Many cancers depend on a constitutively active kinase produced by a fusion gene, mutation, or amplification. Small-molecule inhibitors typically occupy the kinase ATP-binding pocket and block downstream signalling, while monoclonal antibodies bind the extracellular domain of a receptor such as HER2 to interrupt signalling and recruit immune effector functions. Because efficacy depends on the presence of the target, predictive biomarkers and companion diagnostics select patients likely to respond. Tumours frequently escape through secondary mutations that hinder drug binding, activation of bypass pathways, or amplification of the target, which motivates next-generation inhibitors and combination strategies. Toxicities reflect both on-target effects in normal tissues that use the same pathway and off-target activity, including the cardiovascular effects seen with some agents.

Clinical relevance

Targeted agents are now integral to the management of many molecularly defined cancers and are commonly used alongside chemotherapy or immunotherapy. Familiarity with their logic supports critical reading of biomarker-driven trials and multidisciplinary care. This entry describes mechanisms and principles and is not a basis for selecting agents or doses for any individual patient.

Evidence & guidelines

Targeted therapy is governed by biomarker-defined indications in tumour-specific guidelines (e.g., NCCN, ESMO), supported by registration trials such as those that established imatinib in chronic myeloid leukaemia and trastuzumab in HER2-positive breast cancer. This reference summarizes the underlying principles rather than reproducing indication- or dose-level recommendations.

History

The field crystallized around the BCR-ABL fusion kinase of chronic myeloid leukaemia: imatinib, a rationally designed inhibitor, produced durable responses and proved that targeting a single oncogenic driver could be transformative. In parallel, the anti-HER2 antibody trastuzumab brought targeted treatment to a biomarker-defined subset of breast cancer. These successes launched a generation of kinase inhibitors and therapeutic antibodies and reframed oncology around molecular targets.

Debates

How best to overcome acquired resistance?
Tumours treated with kinase inhibitors commonly relapse through secondary mutations or bypass signalling; whether to deploy successive next-generation inhibitors, upfront combinations, or biomarker-guided switching remains an active question.

Key figures

  • Brian J. Druker
  • Charles L. Sawyers
  • Dennis J. Slamon
  • I. Bernard Weinstein
  • Douglas Hanahan

Related topics

Seminal works

  • druker-2001
  • hudis-2007
  • hanahan-weinberg-2011

Frequently asked questions

How is targeted therapy different from chemotherapy?
Chemotherapy broadly damages dividing cells, whereas targeted therapy is designed to block a specific molecule that a particular tumour depends on, which can spare many normal cells and is usually guided by a biomarker test.
Why does targeted therapy sometimes stop working?
Tumours can acquire new mutations that prevent the drug from binding its target, or activate alternative signalling pathways, allowing resistant cells to grow despite continued treatment.

• **Task requirements**
A: Reproduce the part of the targeted therapy entry word for word, beginning at the words "Frequently asked questions" and stopping after "despite continued treatment.".
B: Answer these questions on the targeted therapy entry.
(i) Which part of a receptor do monoclonal antibodies bind?
(ii) Which two guidelines are named as examples of tumour-specific guidelines?
(iii) Around which fusion kinase did the field crystallize, according to the history section?
The lines after this point are drawn from a different source.

• **Data**
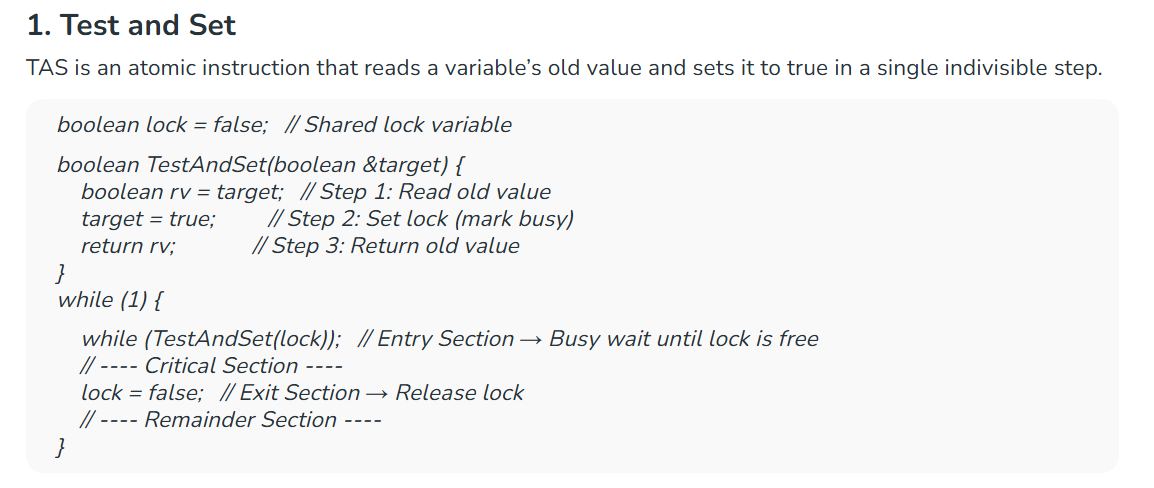Click the 'lock = false;' exit statement
The width and height of the screenshot is (1154, 488).
point(142,392)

• **Responses to the tasks**
A:
Frequently asked questions

How is targeted therapy different from chemotherapy?
Chemotherapy broadly damages dividing cells, whereas targeted therapy is designed to block a specific molecule that a particular tumour depends on, which can spare many normal cells and is usually guided by a biomarker test.
Why does targeted therapy sometimes stop working?
Tumours can acquire new mutations that prevent the drug from binding its target, or activate alternative signalling pathways, allowing resistant cells to grow despite continued treatment.

B:
(i) The extracellular domain
(ii) NCCN and ESMO
(iii) The BCR-ABL fusion kinase